- Lesetext -
Regierungschefin Lam bedauerte auf Nachfrage von Journalisten das Schicksal der erblindeten Frau, ihr täten alle Verletzten leid. Kritik an der Polizei, die „schwierige Entscheidungen“ treffen müsse, übte sie nicht. Wenige Stunden später kam es zu heftigen Zusammenstößen am Flughafen. Dutzende Beamte mit Schlagstöcken, Helmen und Schilden drangen am Abend in den von Aktivisten besetzten Airport ein. Demonstranten begannen, gegen die Polizei weitere Barrikaden an einer Eingangsrampe zu errichten. Kurz darauf zogen sich die Polizisten zunächst wieder zurück.

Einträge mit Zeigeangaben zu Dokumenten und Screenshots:
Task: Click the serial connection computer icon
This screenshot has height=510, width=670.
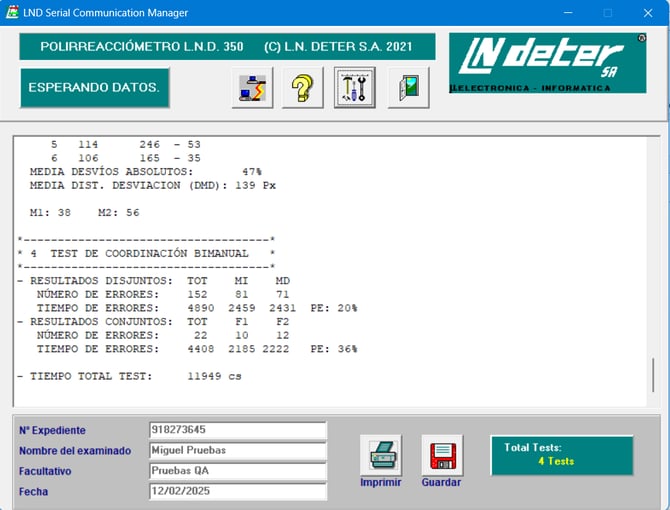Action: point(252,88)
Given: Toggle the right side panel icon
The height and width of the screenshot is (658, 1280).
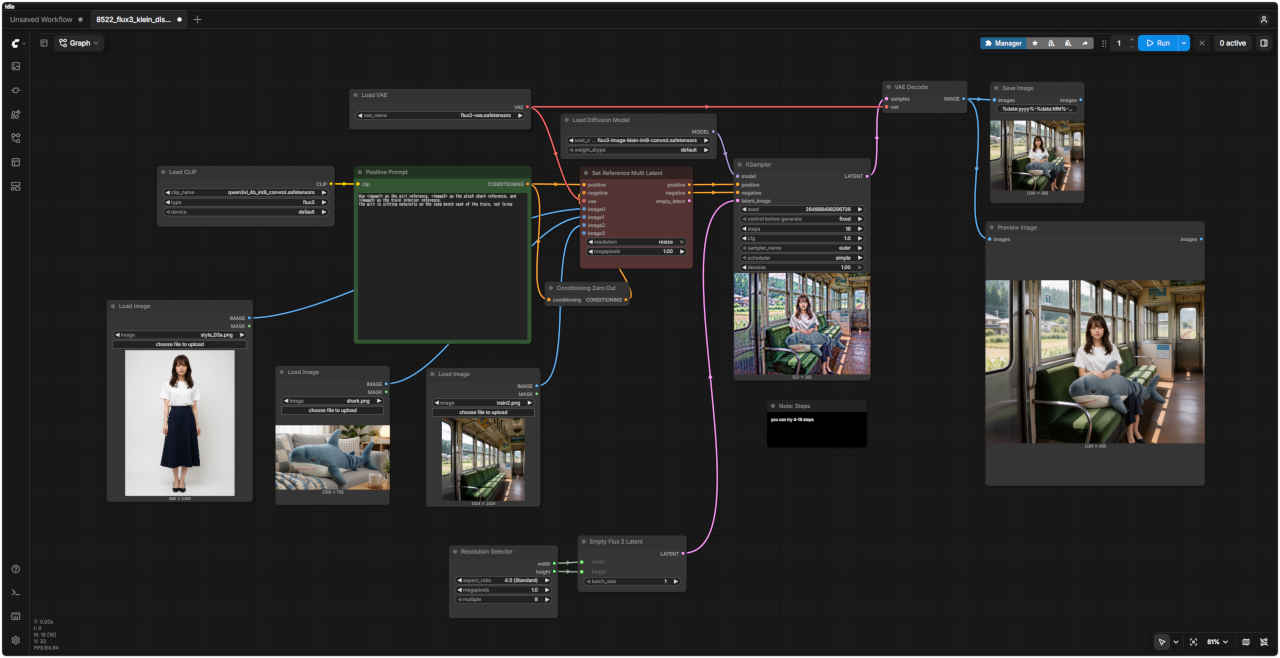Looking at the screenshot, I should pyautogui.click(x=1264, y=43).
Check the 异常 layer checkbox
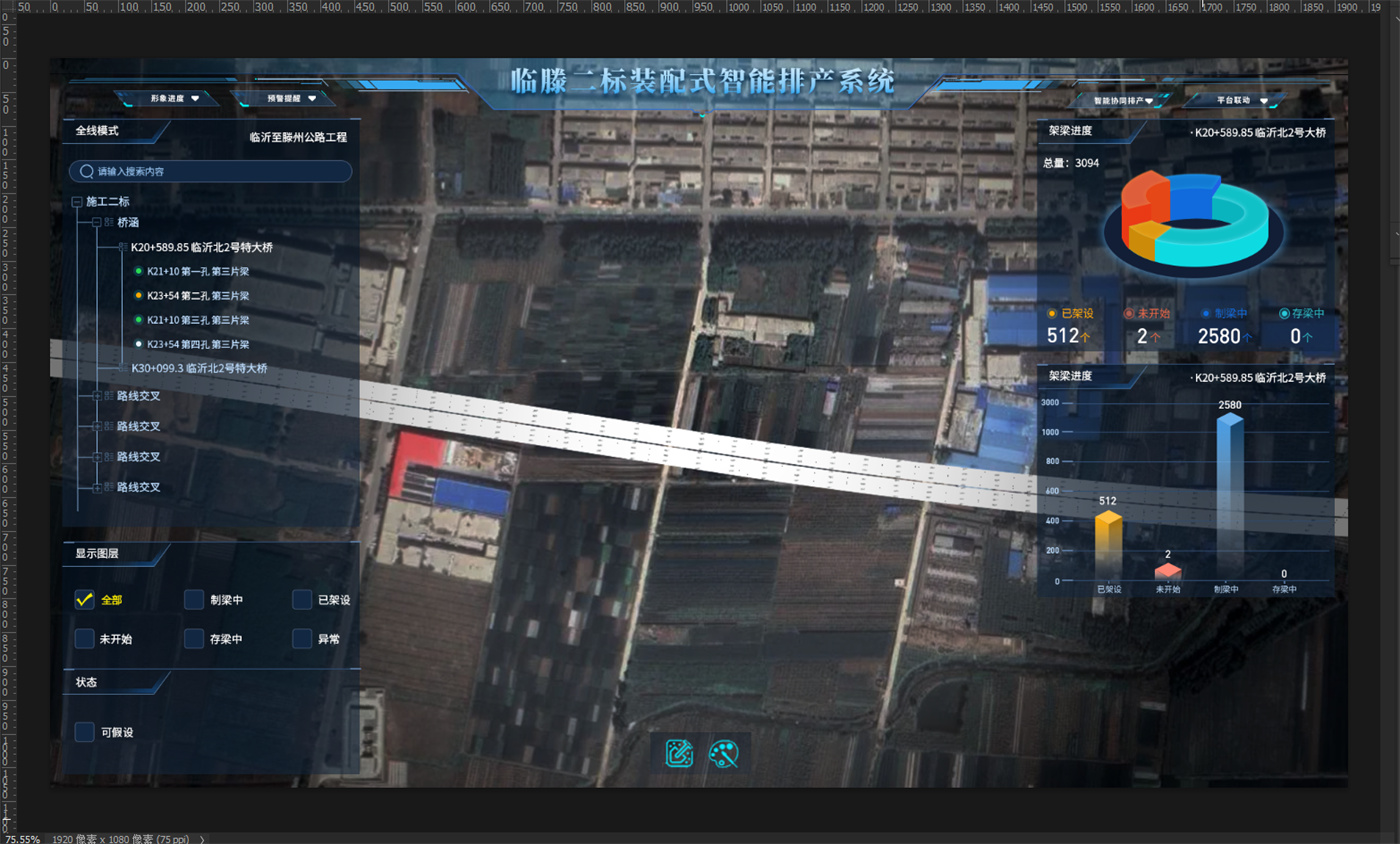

- Aufgabe -
Welche Ausrüstung hatten laut dem Lesetext die Beamten, die am Abend in den besetzten Flughafen eindrangen?

- Antwort -
Schlagstöcke, Helme und Schilde.